Konrad Kording, Brains and Machine Learning, UPenn

Dr. Kording's (He/Him) is trying to understand how the world and in particular the brain works using data. Early research in the lab focused on computational neuroscience and in particular movement. But as the approaches matured, the focus has more been on discovering ways in which new data sources as well as emerging data analysis can enable awesome possibilities. The current focus is on Causality in Data science applications - how do we know how things work if we can not randomize? But we are also very much excited about understanding how the brain does credit assignment. Our style of working is transdisciplinary, we collaborate on virtually every project.

Over time the lab has made an impact across many fields including:

  • Neuromatch movement: We cofounded the neuromatch movement which makes high level education and conferences available for free to thousands of students across more than 100 countries (Neuromatch)
  • Causality in Neuroscience: We develop approaches that allow neuroscientists to discover causal relations. (introduction to quasiexperimental cauality)
  • Policing science: We are finding image fraud (illicit image reuse) across millions of papers. (nature writing about us)
  • How to write papers: Our writing guide is used by hundreds of thousands of people (paper), at >10k tweets possibly the most tweeted about paper across science.
  • Deep learning and brains: Outlined a path to link those two areas (paper)
  • Large scale xray tomography: Spearheaded approach to image large brain areas and segment cells/blood vessels (paper)
  • Neural cryptography: Developed brain decoders that need no training data (paper)
  • Mood and Behavior understanding: Shown how mobile phone data can provide insight into everyday behavior (paper)
  • DNA ticker tapes: Proposed that cells could write a temporal history of their activity onto DNA (paper))
  • Physics for massive brain recording: Calculated what is necessary to record from all neurons in the brain (paper)
  • Predicting professor careers: Introduced data driven multifaceted career predictions (paper)
  • Uncertainty in the brain: Extensively asked how the brain represents what it does not know (paper)
  • Stevenson's law: Described that the number of simultaneously recorded neurons grows exponentially with a timescale of 6 years (paper)
  • Dynamics of human memory: Shown that many ways of forgetting are actually optimal ( paper)
  • Causal inference in human behavior: Demonstrated how the brain understand cause and effect for perception and action (paper)
  • Bayesian brains: Shown that many behaviors under uncertainty are close to the ideal statistical processing (review)
  • Statistics of the real world: Discovered how many aspects of early sensory brain areas optimize sparseness and stability (example)

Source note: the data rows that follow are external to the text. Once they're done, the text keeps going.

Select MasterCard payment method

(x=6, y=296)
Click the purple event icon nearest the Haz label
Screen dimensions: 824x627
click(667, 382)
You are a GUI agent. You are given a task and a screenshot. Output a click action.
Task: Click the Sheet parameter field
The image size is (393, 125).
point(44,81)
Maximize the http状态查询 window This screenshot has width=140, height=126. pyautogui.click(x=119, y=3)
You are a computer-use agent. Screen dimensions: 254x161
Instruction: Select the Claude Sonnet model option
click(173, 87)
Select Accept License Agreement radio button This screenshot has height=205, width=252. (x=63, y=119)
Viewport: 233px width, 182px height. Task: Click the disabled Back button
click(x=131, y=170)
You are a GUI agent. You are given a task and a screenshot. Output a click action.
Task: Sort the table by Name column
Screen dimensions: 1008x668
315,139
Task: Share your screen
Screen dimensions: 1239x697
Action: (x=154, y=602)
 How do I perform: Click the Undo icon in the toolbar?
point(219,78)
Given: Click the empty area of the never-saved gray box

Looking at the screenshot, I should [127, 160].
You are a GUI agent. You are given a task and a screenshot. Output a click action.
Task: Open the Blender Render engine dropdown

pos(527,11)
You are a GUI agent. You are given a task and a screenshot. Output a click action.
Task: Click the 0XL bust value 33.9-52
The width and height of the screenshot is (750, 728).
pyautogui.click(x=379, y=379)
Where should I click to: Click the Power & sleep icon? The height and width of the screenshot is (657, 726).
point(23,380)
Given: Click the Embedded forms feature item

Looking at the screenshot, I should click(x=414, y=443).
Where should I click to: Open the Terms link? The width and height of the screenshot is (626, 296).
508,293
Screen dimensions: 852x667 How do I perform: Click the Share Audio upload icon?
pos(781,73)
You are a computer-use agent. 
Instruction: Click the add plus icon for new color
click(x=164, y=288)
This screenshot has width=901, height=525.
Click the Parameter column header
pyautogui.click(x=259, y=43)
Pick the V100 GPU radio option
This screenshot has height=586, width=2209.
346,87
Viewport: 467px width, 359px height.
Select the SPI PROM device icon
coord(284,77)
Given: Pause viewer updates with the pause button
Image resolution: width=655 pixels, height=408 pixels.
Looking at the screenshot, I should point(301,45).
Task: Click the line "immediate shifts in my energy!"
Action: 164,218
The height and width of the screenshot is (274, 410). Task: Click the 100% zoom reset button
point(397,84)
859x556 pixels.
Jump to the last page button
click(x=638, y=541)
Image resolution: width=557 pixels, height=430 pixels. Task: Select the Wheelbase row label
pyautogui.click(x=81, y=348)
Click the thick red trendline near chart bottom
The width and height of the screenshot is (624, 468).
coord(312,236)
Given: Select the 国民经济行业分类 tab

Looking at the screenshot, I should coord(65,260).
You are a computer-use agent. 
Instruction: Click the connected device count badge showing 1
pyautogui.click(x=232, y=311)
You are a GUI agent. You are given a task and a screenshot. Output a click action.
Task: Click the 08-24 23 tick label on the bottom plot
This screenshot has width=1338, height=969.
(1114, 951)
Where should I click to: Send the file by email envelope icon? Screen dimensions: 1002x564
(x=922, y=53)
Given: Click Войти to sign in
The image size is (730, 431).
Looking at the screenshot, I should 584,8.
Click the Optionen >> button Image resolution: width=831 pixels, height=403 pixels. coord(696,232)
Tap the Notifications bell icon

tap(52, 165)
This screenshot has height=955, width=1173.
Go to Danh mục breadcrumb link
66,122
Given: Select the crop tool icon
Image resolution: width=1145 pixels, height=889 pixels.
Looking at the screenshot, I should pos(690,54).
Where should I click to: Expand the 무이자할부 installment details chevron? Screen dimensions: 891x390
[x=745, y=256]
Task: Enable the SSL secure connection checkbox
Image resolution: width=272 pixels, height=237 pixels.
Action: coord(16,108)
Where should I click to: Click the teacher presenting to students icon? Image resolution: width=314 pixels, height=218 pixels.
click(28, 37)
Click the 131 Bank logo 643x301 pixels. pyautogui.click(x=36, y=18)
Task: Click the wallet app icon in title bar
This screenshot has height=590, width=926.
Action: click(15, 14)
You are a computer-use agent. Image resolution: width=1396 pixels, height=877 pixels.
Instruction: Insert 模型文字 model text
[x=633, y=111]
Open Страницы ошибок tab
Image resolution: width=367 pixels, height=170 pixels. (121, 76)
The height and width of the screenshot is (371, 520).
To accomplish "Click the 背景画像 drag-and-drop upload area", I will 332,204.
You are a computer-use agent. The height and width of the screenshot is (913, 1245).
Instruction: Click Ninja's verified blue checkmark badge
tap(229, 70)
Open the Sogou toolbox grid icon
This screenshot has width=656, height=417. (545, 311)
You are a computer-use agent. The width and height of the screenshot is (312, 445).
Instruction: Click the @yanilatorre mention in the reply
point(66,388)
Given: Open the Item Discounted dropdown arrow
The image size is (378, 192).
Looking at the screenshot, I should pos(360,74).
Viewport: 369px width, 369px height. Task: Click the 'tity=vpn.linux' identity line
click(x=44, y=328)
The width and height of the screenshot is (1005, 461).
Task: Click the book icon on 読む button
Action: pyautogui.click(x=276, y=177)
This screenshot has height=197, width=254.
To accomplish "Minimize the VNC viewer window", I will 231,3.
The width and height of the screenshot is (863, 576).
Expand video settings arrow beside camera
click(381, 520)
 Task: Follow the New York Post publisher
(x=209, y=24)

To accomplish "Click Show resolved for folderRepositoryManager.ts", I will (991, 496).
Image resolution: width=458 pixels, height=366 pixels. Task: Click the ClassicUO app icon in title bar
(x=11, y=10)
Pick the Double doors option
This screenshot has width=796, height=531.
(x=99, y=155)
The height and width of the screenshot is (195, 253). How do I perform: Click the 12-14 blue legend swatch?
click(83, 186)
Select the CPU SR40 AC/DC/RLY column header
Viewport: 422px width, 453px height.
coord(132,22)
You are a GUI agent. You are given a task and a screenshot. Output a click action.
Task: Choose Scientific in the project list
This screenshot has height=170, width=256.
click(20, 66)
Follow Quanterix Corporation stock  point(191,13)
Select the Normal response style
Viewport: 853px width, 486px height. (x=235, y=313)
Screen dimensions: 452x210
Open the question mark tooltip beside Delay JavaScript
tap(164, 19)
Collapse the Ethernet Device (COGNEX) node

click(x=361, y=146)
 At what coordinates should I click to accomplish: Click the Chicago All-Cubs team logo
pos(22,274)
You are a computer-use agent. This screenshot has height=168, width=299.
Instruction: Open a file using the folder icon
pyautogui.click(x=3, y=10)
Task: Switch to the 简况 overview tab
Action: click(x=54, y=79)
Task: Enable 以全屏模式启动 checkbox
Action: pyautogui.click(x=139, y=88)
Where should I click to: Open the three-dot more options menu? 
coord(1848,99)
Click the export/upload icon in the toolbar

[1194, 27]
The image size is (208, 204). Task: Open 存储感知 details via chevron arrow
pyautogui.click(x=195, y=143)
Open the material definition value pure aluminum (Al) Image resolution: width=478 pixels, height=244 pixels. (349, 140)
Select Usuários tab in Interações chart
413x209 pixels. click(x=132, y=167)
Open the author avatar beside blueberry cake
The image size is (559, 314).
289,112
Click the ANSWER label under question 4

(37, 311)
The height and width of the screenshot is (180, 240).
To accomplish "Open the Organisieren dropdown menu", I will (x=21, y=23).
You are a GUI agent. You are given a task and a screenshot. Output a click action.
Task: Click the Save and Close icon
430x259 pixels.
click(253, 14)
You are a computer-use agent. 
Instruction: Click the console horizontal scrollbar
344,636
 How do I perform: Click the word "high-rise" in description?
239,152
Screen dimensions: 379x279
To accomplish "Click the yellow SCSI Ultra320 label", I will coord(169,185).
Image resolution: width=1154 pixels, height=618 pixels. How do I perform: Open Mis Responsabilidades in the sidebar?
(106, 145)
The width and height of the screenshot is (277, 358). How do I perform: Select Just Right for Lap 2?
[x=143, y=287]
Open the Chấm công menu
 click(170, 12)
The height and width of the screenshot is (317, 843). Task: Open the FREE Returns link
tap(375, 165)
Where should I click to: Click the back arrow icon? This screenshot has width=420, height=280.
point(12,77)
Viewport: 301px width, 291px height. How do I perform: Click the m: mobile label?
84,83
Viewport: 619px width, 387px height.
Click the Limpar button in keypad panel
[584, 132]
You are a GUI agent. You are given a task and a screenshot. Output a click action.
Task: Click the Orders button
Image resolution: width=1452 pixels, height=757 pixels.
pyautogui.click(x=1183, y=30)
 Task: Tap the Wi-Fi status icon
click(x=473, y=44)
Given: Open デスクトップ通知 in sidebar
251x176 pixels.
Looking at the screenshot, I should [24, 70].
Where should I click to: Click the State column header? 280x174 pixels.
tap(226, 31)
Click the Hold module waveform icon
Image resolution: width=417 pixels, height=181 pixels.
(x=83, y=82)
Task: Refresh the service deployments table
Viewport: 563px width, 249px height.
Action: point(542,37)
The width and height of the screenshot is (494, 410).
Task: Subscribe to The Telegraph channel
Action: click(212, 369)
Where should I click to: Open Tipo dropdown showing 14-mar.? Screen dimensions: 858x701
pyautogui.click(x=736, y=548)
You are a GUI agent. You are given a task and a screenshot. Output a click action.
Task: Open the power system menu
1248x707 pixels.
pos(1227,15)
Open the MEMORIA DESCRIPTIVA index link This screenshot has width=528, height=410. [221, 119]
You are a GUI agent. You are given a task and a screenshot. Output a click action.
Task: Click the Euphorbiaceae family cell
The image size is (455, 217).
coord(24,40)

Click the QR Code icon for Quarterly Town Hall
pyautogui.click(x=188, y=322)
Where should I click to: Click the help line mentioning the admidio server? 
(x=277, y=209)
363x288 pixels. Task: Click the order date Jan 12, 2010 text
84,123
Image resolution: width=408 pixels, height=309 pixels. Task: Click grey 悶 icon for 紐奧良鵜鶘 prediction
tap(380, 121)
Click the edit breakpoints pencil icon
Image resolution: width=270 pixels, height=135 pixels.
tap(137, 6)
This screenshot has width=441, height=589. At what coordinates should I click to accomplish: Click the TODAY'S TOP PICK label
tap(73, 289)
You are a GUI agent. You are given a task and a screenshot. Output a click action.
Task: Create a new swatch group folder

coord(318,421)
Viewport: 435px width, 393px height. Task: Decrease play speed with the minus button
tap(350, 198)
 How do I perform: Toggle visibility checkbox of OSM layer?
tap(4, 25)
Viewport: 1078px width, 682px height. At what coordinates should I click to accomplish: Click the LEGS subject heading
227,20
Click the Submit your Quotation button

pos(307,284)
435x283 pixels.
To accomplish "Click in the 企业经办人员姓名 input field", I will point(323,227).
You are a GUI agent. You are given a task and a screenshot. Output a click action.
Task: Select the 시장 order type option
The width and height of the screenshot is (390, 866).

See Konrad's CV or google scholar profile. Or visit the Lab page with all the up-to-date information on the research and the community.

Timeline

  • 2020 Neuromatch

    Neuromatch conferences draw >4000 people. Third version had about 1000 talks. Neuromatch Academy trains 8000 people in y1. Hiring ~200 TAs in y1, ~300 TAs in y2. At this rate, we train a significant proportion of all neuroscientists.
  • 2019 Causality

    Much of the lab is now interested in causality. Multiple grants.
  • 2017 UPenn

    Konrad starts as PIK (Penn Integrates Knowledge) professor at UPenn.
  • 2015Neurotechnology

    Two new U01s from the NIH: xray tomography of brains, and massive scale electrical recordings. Emphasizing the lab's emerging focus on new neurotechnologies.
  • 2015Full Professor

    Promotion to professor. Years of work. And a loss of a word in the title.
  • 2015Automatic Anatomy

    New paper in elife shows how connectivity and many other aspects of neurons can be combined to identify cell types. [link] Major future interest for lab.
  • 2015New big data sources

    In collaboration with Argonne national lab and with the group of Andreas Schaefer, Konrad is proposing new ways of generating huge amounts of data.
  • 2014RIC CI chair

    RIC produces a new title for Konrad with a helpful new funding stream.
  • 2013 DNA recording of neural activity

    With a new transformative grant by the NIH aimed at recording all activities in the brain onto DNA there is a new focus on high risk high reward projects.
  • 2010Tenure

    Celebrating a great time at Northwestern.
  • 2009 An NIH funded grant

    The project "Role of uncertainty for motor learning and adaptation" gets funded by the NINDS.
  • 2006Assistant professor and Northwestern University and the Rehabilitation Institute of Chicago

    Mostly focusing on computational motor control and its use for rehabilitation. Can not suppress the interest in neural data too long.
  • 2004-2006 Postdoc in computational cognitive science

    Normative models for behavior and topics models for text processing. Extensive learning about statistics.
  • 2002-2004Postdoc in computational motor Control

    Normative models of motor control. And extensive experimental tests of these ideas. With Daniel Wolpert at UCL London. Learning statistics and machine learning from Peter Dayan, Maneesh Sahani and others at Gatsby.
  • 2001 PhD in Physics

    The doctoral thesis focused on simulating groups of neurons, and on calculating how their properties could be optimally matched to the statistical properties of the world.